Dr. Eliseu Auth

18/01/2022

Morre Thiago de Mello, poeta da liberdade

18/01/2022 15H09

Jornal Ilustrado - Morre Thiago de Mello, poeta da liberdade

Eliseu Auth

Quem viveu nos anos de chumbo da ditadura militar de 1964, aprendeu a gostar de Thiago de Mello. Viveu vida longa, mas nos deixou na semana que passou. Tive, no meu tempo de universidade e nas lutas estudantis, a honra de sonhar com ele um mundo quase utópico de respeito à liberdade e à dignidade do ser humano. Não era o que nos rodeava naquele tempo de opressão e de supressão de tudo quanto sonhávamos. Em nome de uma bobagem sustentada no “medo do comunismo” que ninguém queria, a ditadura se arvorou em senhora da vida e da morte.

Foi nesse tempo e nesse contexto sem liberdade e sem respeito ao ser humano que viveu Thiago de Mello, um poeta que plantou sonhos de liberdade. Era a antítese da truculência e do arbítrio que imperavam nas hostes do poder. Como disse, vivi esse tempo e degustei as idéias de Thiago. Entre uma aula e outra, o movimento estudantil promovia comícios relâmpago nos corredores da Universidade. Num fim de semana desses, o meu Diretório Acadêmico “Jakson de Figueiredo” promoveu a maior passeata de protestos contra ditaduras, fossem da vertente que fossem. Nela desfilaram bandeiras, cartazes, gritos de liberdade e carroças com vítimas da guerra do Vietnam.

Volto com Thiago de Mello.
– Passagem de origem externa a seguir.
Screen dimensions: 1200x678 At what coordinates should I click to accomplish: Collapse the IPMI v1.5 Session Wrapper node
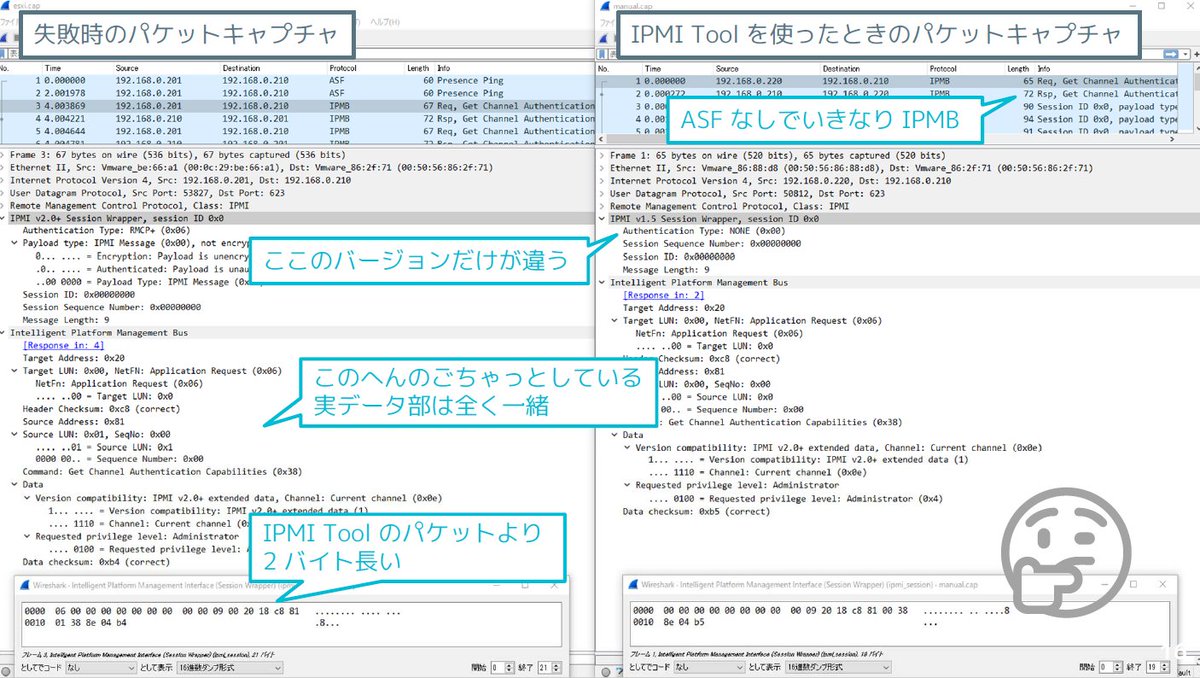coord(602,218)
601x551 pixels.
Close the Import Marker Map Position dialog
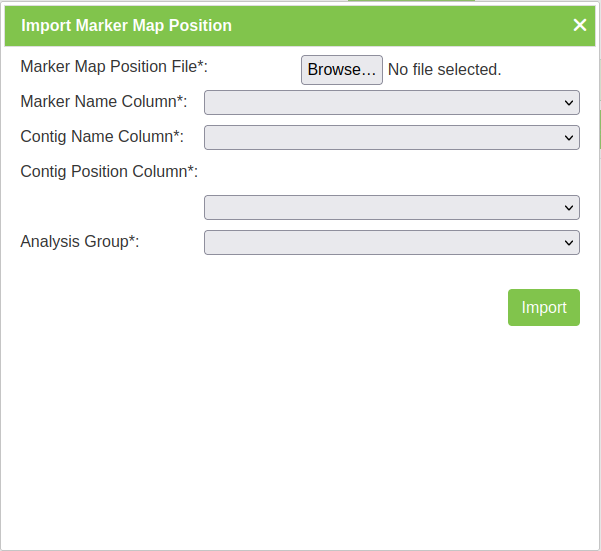(x=579, y=25)
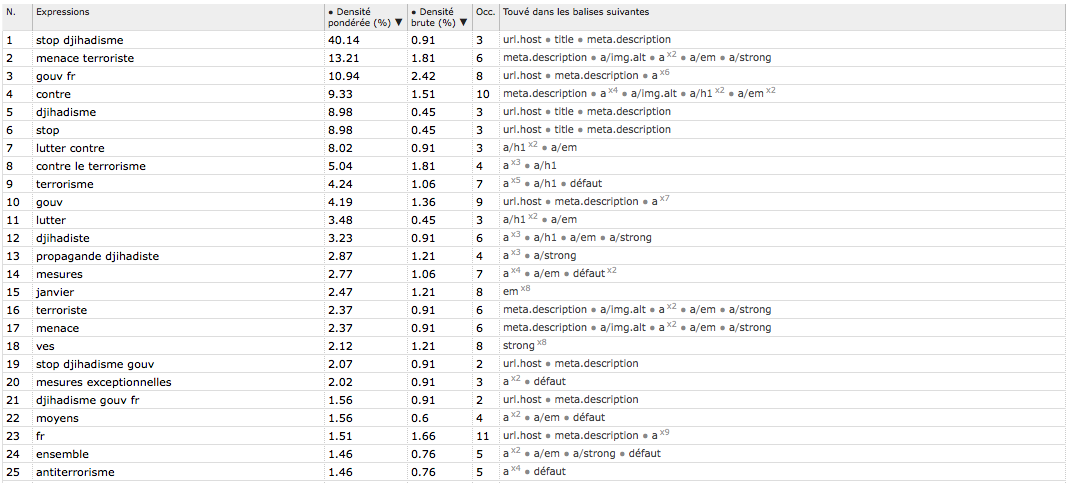
Task: Click occurrence count 11 for 'fr'
Action: coord(484,435)
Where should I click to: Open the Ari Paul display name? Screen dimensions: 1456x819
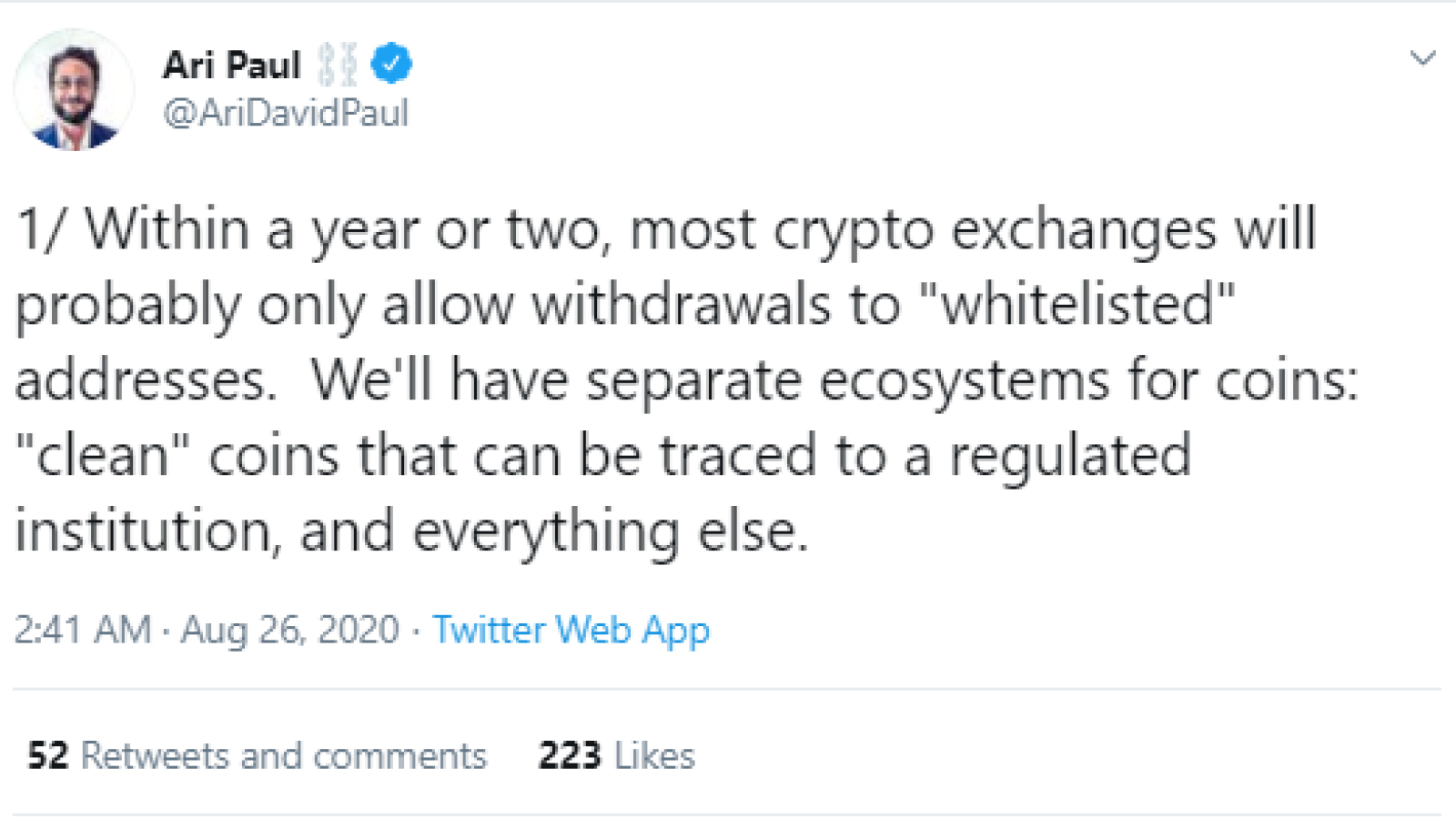[x=232, y=65]
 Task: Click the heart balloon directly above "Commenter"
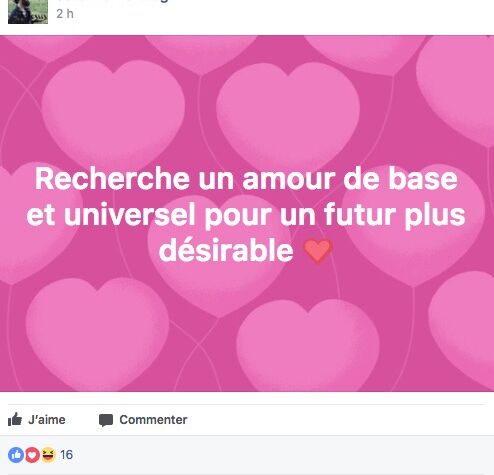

Em resposta ao Ato Instucional nº l da ditadura militar que legitimou o estado de sítio e a cassação de opositores, Thiago escreveu “Os estatutos do homem”, batizado como “Ato Institucional Permanente”. Foi uma rosa ofertada à fúria desvairada da opressão. Vale a pena lembrar algumas idéias desse documento que guardo em páginas amareladas pelo tempo, mas que continua atual:

“(…) Fica decretado que o homem não precisará nunca mais duvidar do homem. Que o homem confiará no outro homem como a palmeira confia no vento, como o vento confia no ar, como o ar confia no campo azul do céu. O homem confiará no homem como um menino confia em outro menino.” (…) Fica proibido o uso da palavra liberdade, a qual será suprimida dos dicionários e do pântano enganoso das bocas. A partir deste instante a liberdade será algo vivo. (…) e a sua morada será o coração do homem.”

Pasmem! A ditadura perseguiu Thiago de Mello, poeta da liberdade.

(Eliseu Auth é promotor de justiça inativo, atualmente advogado).